Transcribe the data that follows. Match it character for character.

[Collected data]
___

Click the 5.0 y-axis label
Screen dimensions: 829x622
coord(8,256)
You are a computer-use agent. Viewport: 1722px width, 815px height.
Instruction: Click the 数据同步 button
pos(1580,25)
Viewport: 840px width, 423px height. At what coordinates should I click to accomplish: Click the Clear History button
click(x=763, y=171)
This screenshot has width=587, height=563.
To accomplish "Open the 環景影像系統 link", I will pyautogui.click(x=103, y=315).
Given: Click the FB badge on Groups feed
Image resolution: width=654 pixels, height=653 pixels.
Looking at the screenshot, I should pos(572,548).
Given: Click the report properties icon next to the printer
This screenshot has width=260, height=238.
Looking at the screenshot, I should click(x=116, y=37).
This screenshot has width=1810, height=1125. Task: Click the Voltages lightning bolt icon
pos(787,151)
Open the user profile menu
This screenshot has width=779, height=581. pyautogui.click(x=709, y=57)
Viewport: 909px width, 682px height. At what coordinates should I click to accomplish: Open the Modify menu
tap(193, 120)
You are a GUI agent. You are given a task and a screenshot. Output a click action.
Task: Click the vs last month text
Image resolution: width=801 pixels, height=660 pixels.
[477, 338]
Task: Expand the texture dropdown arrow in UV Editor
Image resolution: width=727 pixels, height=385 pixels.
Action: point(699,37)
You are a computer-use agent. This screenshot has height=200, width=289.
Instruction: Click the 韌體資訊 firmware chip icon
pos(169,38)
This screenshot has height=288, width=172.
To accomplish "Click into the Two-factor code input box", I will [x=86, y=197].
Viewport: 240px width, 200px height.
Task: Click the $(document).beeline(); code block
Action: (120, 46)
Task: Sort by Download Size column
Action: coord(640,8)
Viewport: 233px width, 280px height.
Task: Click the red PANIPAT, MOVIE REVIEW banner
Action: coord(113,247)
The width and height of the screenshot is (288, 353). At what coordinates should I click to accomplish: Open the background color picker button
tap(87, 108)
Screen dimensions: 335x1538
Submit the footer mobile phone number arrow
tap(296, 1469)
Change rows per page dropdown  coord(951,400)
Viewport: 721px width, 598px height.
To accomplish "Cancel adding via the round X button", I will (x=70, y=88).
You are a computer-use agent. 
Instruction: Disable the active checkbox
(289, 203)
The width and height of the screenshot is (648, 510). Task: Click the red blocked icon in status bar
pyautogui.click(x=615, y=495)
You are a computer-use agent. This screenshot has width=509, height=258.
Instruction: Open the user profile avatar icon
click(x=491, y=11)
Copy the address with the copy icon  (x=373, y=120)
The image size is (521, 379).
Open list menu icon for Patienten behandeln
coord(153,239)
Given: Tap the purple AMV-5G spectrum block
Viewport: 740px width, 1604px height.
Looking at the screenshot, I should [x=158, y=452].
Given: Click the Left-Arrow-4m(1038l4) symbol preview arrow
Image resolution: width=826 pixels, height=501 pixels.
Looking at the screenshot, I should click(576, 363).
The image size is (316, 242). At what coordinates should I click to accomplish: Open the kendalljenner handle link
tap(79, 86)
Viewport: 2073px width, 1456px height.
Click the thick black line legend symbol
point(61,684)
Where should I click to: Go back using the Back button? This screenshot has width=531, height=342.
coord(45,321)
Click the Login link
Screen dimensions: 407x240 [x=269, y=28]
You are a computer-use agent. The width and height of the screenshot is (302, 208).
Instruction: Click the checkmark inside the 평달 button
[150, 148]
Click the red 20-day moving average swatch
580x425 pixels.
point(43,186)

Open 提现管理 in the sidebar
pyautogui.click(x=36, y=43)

___

Answer section>
Click the 5.0 y-axis label
Screen dimensions: 829x622
coord(8,256)
You are a computer-use agent. Viewport: 1722px width, 815px height.
Instruction: Click the 数据同步 button
pos(1580,25)
Viewport: 840px width, 423px height. At what coordinates should I click to accomplish: Click the Clear History button
click(x=763, y=171)
This screenshot has width=587, height=563.
To accomplish "Open the 環景影像系統 link", I will pyautogui.click(x=103, y=315).
Given: Click the FB badge on Groups feed
Image resolution: width=654 pixels, height=653 pixels.
Looking at the screenshot, I should pos(572,548).
Given: Click the report properties icon next to the printer
This screenshot has width=260, height=238.
Looking at the screenshot, I should click(x=116, y=37).
This screenshot has width=1810, height=1125. Task: Click the Voltages lightning bolt icon
pos(787,151)
Open the user profile menu
This screenshot has width=779, height=581. pyautogui.click(x=709, y=57)
Viewport: 909px width, 682px height. At what coordinates should I click to accomplish: Open the Modify menu
tap(193, 120)
You are a GUI agent. You are given a task and a screenshot. Output a click action.
Task: Click the vs last month text
Image resolution: width=801 pixels, height=660 pixels.
[477, 338]
Task: Expand the texture dropdown arrow in UV Editor
Image resolution: width=727 pixels, height=385 pixels.
Action: point(699,37)
You are a computer-use agent. This screenshot has height=200, width=289.
Instruction: Click the 韌體資訊 firmware chip icon
pos(169,38)
This screenshot has height=288, width=172.
To accomplish "Click into the Two-factor code input box", I will [x=86, y=197].
Viewport: 240px width, 200px height.
Task: Click the $(document).beeline(); code block
Action: (120, 46)
Task: Sort by Download Size column
Action: coord(640,8)
Viewport: 233px width, 280px height.
Task: Click the red PANIPAT, MOVIE REVIEW banner
Action: coord(113,247)
The width and height of the screenshot is (288, 353). At what coordinates should I click to accomplish: Open the background color picker button
tap(87, 108)
Screen dimensions: 335x1538
Submit the footer mobile phone number arrow
tap(296, 1469)
Change rows per page dropdown  coord(951,400)
Viewport: 721px width, 598px height.
To accomplish "Cancel adding via the round X button", I will (x=70, y=88).
You are a computer-use agent. 
Instruction: Disable the active checkbox
(289, 203)
The width and height of the screenshot is (648, 510). Task: Click the red blocked icon in status bar
pyautogui.click(x=615, y=495)
You are a computer-use agent. This screenshot has width=509, height=258.
Instruction: Open the user profile avatar icon
click(x=491, y=11)
Copy the address with the copy icon  (x=373, y=120)
The image size is (521, 379).
Open list menu icon for Patienten behandeln
coord(153,239)
Given: Tap the purple AMV-5G spectrum block
Viewport: 740px width, 1604px height.
Looking at the screenshot, I should [x=158, y=452].
Given: Click the Left-Arrow-4m(1038l4) symbol preview arrow
Image resolution: width=826 pixels, height=501 pixels.
Looking at the screenshot, I should click(576, 363).
The image size is (316, 242). At what coordinates should I click to accomplish: Open the kendalljenner handle link
tap(79, 86)
Viewport: 2073px width, 1456px height.
Click the thick black line legend symbol
point(61,684)
Where should I click to: Go back using the Back button? This screenshot has width=531, height=342.
coord(45,321)
Click the Login link
Screen dimensions: 407x240 [x=269, y=28]
You are a computer-use agent. The width and height of the screenshot is (302, 208).
Instruction: Click the checkmark inside the 평달 button
[150, 148]
Click the red 20-day moving average swatch
580x425 pixels.
point(43,186)

Open 提现管理 in the sidebar
pyautogui.click(x=36, y=43)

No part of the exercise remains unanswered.